| REQUEST |
Render the items as a numbered list without blank lines, starting from the first line and stopping after the line that contains "password-field is located".

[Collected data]
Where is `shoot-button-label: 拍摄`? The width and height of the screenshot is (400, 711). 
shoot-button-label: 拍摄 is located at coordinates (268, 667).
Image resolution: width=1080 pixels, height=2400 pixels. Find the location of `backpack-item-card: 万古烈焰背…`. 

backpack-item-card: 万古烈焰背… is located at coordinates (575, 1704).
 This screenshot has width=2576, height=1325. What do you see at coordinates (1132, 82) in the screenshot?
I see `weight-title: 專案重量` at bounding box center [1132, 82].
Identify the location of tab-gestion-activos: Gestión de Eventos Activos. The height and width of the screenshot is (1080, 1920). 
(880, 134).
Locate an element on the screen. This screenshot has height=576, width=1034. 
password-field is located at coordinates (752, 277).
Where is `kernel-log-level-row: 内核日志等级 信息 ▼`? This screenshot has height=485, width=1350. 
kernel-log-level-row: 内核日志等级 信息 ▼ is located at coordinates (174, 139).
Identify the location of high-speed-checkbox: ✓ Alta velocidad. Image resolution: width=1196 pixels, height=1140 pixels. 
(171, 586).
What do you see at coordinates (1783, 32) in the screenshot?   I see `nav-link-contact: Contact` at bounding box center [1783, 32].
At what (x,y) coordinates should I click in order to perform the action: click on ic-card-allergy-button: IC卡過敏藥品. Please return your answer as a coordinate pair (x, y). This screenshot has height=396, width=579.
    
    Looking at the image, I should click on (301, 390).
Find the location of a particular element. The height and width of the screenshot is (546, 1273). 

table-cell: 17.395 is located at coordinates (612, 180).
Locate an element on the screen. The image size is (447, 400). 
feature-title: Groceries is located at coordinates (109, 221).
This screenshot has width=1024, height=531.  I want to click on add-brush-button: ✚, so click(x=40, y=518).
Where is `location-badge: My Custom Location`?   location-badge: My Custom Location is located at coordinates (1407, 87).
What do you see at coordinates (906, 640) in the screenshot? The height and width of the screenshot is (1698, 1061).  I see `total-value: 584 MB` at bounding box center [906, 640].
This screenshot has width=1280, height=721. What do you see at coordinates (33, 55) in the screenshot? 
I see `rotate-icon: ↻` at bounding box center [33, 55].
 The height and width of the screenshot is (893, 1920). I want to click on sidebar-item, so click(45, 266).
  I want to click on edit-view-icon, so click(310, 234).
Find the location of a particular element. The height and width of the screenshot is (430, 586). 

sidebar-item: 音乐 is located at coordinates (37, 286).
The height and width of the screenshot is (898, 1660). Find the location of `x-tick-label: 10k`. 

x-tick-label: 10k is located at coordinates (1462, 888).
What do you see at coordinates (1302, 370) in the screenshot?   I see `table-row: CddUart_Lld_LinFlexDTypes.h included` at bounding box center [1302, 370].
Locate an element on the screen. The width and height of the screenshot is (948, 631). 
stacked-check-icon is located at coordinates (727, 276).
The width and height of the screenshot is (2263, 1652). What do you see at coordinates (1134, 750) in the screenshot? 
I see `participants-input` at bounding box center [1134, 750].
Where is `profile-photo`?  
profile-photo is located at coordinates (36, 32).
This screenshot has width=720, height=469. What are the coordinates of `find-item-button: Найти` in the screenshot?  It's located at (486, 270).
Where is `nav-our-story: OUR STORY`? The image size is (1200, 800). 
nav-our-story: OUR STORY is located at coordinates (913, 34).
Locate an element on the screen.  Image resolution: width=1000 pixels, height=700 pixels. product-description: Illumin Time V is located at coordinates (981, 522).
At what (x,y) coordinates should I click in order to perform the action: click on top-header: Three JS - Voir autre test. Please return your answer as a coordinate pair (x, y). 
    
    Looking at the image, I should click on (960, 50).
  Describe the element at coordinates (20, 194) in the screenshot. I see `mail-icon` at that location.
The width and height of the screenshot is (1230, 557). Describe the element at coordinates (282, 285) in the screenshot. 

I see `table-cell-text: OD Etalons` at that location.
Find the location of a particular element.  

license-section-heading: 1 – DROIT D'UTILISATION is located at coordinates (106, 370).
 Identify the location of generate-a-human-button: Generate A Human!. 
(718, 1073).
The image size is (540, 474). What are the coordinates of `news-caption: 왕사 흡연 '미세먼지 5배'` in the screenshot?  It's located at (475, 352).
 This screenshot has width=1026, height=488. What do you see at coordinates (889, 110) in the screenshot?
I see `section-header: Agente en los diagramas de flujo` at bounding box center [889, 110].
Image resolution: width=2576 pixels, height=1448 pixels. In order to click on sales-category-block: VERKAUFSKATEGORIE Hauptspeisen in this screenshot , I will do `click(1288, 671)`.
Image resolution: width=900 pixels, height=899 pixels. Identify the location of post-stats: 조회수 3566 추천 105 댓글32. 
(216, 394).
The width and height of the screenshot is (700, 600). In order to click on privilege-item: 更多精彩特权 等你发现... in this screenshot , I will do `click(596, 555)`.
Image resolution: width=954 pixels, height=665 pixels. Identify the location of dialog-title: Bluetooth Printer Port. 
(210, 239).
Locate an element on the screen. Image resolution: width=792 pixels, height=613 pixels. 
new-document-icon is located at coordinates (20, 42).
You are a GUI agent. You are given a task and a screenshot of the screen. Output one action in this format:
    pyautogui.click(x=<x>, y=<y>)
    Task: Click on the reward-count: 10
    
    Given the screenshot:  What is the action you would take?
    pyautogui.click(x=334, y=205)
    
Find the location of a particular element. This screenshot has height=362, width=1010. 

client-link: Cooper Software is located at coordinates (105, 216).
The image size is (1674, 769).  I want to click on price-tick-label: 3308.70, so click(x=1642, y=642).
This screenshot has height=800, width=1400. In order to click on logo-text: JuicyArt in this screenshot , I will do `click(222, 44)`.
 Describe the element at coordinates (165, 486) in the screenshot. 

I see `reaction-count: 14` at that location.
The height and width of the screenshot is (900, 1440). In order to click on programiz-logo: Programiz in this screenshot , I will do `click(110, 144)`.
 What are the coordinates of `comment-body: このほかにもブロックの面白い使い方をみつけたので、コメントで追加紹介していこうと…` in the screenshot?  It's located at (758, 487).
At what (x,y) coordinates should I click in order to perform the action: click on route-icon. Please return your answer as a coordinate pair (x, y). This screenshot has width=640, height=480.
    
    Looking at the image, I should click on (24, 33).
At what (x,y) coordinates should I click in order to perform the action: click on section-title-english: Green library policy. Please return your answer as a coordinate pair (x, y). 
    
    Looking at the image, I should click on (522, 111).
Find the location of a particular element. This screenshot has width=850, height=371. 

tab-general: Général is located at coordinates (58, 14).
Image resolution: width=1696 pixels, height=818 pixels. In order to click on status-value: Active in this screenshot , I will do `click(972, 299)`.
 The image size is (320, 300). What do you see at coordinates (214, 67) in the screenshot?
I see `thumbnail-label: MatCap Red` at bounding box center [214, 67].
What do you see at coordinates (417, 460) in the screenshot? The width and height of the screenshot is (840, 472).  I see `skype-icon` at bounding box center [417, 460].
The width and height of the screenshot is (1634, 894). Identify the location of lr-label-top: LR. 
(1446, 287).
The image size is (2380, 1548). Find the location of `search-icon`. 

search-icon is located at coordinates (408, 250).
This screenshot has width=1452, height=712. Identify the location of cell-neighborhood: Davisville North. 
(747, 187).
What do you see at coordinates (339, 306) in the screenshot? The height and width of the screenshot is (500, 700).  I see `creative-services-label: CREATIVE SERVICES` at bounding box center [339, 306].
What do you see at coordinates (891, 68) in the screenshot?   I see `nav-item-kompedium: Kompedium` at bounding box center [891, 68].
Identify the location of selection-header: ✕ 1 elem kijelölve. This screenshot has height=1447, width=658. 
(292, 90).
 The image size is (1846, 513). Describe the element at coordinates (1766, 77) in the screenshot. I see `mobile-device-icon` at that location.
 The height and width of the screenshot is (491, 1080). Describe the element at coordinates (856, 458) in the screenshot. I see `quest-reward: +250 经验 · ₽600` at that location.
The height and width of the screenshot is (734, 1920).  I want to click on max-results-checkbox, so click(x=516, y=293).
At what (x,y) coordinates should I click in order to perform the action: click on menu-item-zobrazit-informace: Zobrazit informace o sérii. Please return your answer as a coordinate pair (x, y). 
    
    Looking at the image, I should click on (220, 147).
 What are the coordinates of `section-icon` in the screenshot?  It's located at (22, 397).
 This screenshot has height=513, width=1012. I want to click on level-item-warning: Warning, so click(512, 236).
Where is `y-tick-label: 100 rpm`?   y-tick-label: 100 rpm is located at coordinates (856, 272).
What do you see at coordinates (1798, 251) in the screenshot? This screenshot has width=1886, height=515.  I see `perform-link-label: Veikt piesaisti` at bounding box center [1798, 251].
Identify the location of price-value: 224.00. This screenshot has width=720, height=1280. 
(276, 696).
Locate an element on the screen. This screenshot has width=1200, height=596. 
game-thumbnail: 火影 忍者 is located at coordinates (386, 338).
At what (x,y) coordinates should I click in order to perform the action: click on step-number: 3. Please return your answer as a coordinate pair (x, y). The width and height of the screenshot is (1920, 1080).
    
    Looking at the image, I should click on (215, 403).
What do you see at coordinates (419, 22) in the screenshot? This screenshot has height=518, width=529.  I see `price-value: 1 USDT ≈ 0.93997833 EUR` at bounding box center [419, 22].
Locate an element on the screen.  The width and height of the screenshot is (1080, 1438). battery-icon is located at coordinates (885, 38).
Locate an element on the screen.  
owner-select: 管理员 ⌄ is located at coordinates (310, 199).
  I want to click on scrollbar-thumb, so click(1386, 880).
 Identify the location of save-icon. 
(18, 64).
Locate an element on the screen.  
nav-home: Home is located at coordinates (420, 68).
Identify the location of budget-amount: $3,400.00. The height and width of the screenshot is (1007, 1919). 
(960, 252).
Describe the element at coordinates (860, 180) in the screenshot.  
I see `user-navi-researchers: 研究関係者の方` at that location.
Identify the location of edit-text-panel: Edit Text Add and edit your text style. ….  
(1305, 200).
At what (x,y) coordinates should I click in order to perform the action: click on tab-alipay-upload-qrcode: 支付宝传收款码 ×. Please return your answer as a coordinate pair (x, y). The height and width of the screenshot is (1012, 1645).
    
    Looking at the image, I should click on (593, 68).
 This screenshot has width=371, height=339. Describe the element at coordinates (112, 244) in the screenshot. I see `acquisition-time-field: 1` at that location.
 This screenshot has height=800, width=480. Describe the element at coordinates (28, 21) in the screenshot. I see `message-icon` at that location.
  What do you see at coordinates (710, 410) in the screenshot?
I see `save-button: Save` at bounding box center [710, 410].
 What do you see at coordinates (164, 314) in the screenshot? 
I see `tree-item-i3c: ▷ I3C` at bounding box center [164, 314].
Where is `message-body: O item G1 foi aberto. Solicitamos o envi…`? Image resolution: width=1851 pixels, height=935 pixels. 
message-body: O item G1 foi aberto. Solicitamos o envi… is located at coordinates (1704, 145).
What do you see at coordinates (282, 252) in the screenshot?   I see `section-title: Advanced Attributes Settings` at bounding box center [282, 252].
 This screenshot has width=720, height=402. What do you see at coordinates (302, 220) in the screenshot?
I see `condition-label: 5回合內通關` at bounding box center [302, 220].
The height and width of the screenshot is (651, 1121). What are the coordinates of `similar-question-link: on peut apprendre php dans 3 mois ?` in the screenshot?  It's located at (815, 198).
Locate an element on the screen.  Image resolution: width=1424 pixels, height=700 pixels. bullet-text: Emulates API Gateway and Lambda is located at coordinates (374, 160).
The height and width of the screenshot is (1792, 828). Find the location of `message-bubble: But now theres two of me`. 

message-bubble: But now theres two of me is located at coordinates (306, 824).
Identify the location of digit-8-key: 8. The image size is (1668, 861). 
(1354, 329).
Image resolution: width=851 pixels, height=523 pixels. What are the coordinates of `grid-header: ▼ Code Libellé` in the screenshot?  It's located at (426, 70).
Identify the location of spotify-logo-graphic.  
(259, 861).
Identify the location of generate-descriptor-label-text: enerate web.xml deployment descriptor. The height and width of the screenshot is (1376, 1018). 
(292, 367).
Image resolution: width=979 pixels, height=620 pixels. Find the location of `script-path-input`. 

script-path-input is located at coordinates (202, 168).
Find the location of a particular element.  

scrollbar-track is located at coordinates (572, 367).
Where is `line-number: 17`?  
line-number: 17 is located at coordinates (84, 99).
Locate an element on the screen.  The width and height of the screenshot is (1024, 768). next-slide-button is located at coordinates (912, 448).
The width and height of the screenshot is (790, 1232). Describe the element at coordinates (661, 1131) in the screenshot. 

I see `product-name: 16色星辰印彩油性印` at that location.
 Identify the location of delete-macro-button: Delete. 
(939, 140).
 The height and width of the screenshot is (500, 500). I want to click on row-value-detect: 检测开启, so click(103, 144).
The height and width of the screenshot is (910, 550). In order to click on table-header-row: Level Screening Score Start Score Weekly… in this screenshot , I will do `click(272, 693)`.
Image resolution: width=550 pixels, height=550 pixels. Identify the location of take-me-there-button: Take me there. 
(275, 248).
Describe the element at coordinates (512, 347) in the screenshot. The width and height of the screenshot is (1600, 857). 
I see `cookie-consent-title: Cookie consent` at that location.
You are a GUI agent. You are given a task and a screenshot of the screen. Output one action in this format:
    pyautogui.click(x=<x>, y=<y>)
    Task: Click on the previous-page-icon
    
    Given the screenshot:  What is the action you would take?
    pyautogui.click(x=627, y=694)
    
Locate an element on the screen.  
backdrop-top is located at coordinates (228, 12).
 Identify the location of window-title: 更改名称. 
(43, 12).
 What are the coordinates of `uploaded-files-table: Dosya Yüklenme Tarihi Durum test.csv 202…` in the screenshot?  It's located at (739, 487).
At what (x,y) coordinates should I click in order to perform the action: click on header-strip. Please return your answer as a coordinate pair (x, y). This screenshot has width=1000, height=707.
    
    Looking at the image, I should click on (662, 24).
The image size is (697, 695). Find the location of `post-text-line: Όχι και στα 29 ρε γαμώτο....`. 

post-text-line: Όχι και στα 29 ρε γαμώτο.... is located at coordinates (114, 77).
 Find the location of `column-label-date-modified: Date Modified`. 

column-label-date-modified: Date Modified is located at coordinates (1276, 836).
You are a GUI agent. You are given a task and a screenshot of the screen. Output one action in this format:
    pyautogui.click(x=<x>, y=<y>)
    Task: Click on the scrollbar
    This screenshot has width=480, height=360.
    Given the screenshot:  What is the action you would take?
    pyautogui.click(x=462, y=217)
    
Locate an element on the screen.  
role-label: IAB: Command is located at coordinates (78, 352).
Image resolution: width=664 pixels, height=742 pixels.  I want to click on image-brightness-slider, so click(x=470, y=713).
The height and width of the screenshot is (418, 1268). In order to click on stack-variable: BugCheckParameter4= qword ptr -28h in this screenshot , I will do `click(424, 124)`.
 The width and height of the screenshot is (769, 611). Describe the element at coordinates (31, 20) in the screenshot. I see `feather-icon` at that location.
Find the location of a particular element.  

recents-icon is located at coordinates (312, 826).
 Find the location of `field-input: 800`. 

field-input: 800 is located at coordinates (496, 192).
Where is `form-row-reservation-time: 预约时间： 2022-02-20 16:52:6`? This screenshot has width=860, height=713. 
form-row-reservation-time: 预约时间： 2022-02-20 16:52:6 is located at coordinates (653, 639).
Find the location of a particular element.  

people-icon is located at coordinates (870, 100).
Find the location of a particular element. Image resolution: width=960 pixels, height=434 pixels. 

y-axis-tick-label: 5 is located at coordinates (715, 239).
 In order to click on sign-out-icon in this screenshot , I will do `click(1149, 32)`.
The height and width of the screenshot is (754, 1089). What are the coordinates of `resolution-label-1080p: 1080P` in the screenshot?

| REPLY |
1. Where is `shoot-button-label: 拍摄`? The width and height of the screenshot is (400, 711). 
2. shoot-button-label: 拍摄 is located at coordinates (268, 667).
3. Image resolution: width=1080 pixels, height=2400 pixels. Find the location of `backpack-item-card: 万古烈焰背…`. 
4. backpack-item-card: 万古烈焰背… is located at coordinates (575, 1704).
5.  This screenshot has width=2576, height=1325. What do you see at coordinates (1132, 82) in the screenshot?
6. I see `weight-title: 專案重量` at bounding box center [1132, 82].
7. Identify the location of tab-gestion-activos: Gestión de Eventos Activos. The height and width of the screenshot is (1080, 1920). 
8. (880, 134).
9. Locate an element on the screen. This screenshot has height=576, width=1034. 
10. password-field is located at coordinates (752, 277).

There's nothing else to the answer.